I reported my conversation as well as the messages from the regional transit authority and its TransDev subcontractor to the office manager of the Phoenix mayor’s office. I even called the city manager’s office and asked for a managerial level employee to return my call. Instead, a misleading intern called me. Meanwhile, nothing changed in the mass transit system. Given the decadence in the local culture, I would have been surprised had anything changed. I was most concerned that the city government would not pounce on such outrageous statements by a police manager concerning federal law. Such utter corruption and an inert local government could produce a toxic, perfect storm beyond the reach of the U.S. Justice Department to counter, for the local police department and regional transit authority (and its two operations sub-contractors) had become infused with the local culture. 

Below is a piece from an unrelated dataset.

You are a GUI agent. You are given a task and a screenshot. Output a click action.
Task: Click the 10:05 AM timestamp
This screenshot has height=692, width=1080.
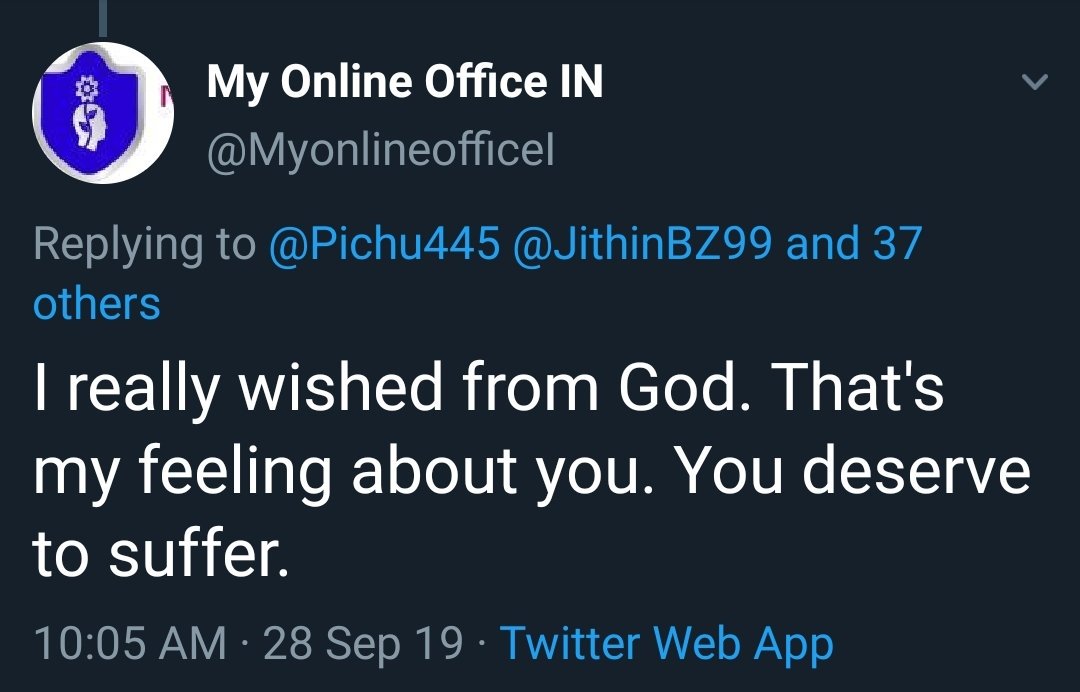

Specifically, I am referring here to the sense of entitlement that laws can be ignored or simply dismissed if they are inconvenient, and the defense mechanism of hostility in the face of having the bloated, self-serving sense of entitlement questioned or contradicted outright. For instance, I called the police non-emergency number in 2021 to report loud bass from cars at a self-serve carwash near where I was living at the time. The offender was still present when the police arrived. To my utter shock, one of the two patrol police employees claimed that no law prohibits loud noise in a residential neighborhood. "The business owner has posted signs--right over there--citing the Arizona statues and the local ordinance number (2-22). Would you take a look?," I countered in a calm voice that belied my real objection to his ignorance. "No, I won't," he objected like a child. So the man-child would not even go to the offending pick-up truck to speak with the young men. While I was waiting for the business owner to call me back, the man-child slowly followed me as if I were a suspect rather than witness reporting an ongoing, almost daily crime that the local police had failed utterly to stamp out. The man-child's sense of entitlement was evident not only in his lying about the law, but also his abject refusal to drive or walk over to one of the signs. He assumed himself infallibly to be on solid ground, from which he then tried to intimidate me (hostility). Getting back at me for what? What sort of sordid mentality invents retribution out of thin air? A week after I had reported the man-child's behavior to his department, I received a call from a patrol supervisor, who was intent on arguing with me by insisting that the sign read "No Trespassing." "I don't doubt that such a sign exists there, but that's not the signs that I was referring to when I said that the signs read 'No loud noise, no revving engines, ...' and at the laws are cited at the bottoms of the signs--one posted at each post." The woman hung up on me. There would be no accountability within that woefully stubborn and corrupt police department, which had lied to the FBI concerning another matter: intimidating protestors who were protesting against police brutality in 2020.  A dysfunctional culture, whether of a locality or an organization, is extremely difficult to cure.